**WHAT YOU WILL DO:** Reproduce exactly, and only, the lines running from the start of the entries below to the line containing "The image size is (624, 399).".

◇ ◇ ◇ ◇

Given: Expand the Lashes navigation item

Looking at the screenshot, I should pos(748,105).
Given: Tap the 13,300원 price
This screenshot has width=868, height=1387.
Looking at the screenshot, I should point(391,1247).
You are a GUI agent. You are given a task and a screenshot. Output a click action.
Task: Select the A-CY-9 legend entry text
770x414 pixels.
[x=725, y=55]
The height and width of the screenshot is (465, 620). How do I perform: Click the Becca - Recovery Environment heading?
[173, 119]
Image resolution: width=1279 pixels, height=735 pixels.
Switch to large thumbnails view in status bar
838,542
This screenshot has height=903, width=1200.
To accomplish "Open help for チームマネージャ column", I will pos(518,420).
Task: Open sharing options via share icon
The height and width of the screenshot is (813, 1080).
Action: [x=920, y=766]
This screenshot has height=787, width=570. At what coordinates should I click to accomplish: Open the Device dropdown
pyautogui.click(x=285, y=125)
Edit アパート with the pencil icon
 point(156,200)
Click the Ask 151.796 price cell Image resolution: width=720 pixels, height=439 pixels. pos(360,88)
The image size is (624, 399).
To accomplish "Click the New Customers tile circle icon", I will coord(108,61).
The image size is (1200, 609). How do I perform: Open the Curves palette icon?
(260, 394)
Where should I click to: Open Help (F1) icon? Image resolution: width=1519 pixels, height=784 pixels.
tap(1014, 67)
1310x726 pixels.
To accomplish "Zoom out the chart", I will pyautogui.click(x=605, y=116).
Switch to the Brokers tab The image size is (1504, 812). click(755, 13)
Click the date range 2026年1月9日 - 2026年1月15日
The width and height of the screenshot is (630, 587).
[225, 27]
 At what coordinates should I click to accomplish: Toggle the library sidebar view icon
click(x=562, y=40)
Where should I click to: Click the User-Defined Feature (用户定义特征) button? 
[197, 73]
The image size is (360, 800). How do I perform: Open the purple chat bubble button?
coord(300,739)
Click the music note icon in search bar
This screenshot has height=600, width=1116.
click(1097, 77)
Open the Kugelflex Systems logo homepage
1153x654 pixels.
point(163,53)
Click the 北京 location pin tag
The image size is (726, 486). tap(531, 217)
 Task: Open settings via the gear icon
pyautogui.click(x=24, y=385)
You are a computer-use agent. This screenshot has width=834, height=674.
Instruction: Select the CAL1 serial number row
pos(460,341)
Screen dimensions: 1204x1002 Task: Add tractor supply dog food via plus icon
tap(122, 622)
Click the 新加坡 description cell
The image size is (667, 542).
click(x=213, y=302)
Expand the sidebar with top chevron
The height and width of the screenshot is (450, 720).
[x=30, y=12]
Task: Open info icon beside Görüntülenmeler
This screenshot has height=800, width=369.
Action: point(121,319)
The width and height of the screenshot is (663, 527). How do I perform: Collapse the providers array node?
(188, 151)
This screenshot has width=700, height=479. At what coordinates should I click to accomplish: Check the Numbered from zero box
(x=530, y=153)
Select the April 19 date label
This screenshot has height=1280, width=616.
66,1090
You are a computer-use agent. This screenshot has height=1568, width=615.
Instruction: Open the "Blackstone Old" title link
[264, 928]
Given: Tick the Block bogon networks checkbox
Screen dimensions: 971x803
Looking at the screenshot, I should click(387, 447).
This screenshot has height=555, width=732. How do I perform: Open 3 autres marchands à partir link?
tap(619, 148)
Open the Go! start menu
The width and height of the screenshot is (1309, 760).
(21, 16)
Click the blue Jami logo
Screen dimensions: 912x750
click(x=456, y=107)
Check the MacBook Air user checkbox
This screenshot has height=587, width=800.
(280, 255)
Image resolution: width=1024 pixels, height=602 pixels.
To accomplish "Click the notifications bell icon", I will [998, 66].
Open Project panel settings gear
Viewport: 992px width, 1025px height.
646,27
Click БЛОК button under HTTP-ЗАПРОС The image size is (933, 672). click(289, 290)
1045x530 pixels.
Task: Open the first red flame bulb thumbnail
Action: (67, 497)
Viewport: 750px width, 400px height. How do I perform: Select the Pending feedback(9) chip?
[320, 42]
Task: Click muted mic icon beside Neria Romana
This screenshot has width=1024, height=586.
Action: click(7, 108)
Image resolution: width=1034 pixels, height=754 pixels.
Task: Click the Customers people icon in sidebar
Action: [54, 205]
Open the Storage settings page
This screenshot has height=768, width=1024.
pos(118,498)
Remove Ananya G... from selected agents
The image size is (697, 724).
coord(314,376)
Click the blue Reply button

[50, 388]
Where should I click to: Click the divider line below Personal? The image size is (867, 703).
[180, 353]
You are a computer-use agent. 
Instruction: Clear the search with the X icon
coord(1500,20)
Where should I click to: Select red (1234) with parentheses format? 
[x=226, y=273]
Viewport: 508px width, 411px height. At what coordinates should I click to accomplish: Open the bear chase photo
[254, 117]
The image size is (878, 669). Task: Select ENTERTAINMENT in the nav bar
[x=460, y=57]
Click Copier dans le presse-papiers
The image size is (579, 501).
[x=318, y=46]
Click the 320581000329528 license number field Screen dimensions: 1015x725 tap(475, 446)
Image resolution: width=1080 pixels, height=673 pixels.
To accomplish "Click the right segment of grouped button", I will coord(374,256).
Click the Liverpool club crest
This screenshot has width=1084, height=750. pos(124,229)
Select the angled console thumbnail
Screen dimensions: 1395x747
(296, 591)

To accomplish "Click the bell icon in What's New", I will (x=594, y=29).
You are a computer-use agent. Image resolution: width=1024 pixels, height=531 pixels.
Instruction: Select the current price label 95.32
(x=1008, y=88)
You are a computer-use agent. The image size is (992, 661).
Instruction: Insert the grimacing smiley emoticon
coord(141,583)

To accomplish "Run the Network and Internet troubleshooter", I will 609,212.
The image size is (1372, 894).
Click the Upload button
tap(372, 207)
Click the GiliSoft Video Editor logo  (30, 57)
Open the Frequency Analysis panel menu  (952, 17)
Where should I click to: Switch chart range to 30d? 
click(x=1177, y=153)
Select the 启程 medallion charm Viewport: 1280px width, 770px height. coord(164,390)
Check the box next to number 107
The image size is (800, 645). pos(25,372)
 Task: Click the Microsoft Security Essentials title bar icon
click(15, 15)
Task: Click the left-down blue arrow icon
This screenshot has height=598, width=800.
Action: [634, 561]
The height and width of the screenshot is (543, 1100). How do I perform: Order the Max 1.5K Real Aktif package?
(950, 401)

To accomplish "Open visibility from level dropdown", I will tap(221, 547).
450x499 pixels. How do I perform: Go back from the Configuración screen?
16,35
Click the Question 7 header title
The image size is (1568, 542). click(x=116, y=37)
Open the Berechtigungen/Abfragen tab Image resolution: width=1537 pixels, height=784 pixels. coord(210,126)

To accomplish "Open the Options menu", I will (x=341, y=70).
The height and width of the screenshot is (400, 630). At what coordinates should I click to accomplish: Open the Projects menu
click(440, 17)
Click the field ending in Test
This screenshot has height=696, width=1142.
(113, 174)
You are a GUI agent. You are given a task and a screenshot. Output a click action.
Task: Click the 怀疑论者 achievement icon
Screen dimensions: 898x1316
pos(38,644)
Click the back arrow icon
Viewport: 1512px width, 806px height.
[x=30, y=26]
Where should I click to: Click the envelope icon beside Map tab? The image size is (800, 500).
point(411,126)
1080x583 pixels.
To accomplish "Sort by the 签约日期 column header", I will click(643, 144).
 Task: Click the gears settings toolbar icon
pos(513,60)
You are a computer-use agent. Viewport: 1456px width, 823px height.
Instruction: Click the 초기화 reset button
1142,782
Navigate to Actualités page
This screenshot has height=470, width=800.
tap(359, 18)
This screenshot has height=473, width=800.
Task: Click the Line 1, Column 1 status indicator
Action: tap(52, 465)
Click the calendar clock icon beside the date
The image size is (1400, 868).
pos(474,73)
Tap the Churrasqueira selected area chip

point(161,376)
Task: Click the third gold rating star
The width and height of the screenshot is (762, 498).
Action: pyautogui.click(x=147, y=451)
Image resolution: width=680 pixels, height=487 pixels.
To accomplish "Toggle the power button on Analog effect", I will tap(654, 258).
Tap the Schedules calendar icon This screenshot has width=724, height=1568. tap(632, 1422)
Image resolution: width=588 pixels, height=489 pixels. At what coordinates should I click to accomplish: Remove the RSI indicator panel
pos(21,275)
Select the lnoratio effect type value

◇ ◇ ◇ ◇

**ANSWER SECTION:**
Given: Expand the Lashes navigation item

Looking at the screenshot, I should pos(748,105).
Given: Tap the 13,300원 price
This screenshot has width=868, height=1387.
Looking at the screenshot, I should point(391,1247).
You are a GUI agent. You are given a task and a screenshot. Output a click action.
Task: Select the A-CY-9 legend entry text
770x414 pixels.
[x=725, y=55]
The height and width of the screenshot is (465, 620). How do I perform: Click the Becca - Recovery Environment heading?
[173, 119]
Image resolution: width=1279 pixels, height=735 pixels.
Switch to large thumbnails view in status bar
838,542
This screenshot has height=903, width=1200.
To accomplish "Open help for チームマネージャ column", I will pos(518,420).
Task: Open sharing options via share icon
The height and width of the screenshot is (813, 1080).
Action: [x=920, y=766]
This screenshot has height=787, width=570. At what coordinates should I click to accomplish: Open the Device dropdown
pyautogui.click(x=285, y=125)
Edit アパート with the pencil icon
 point(156,200)
Click the Ask 151.796 price cell Image resolution: width=720 pixels, height=439 pixels. pos(360,88)
The image size is (624, 399).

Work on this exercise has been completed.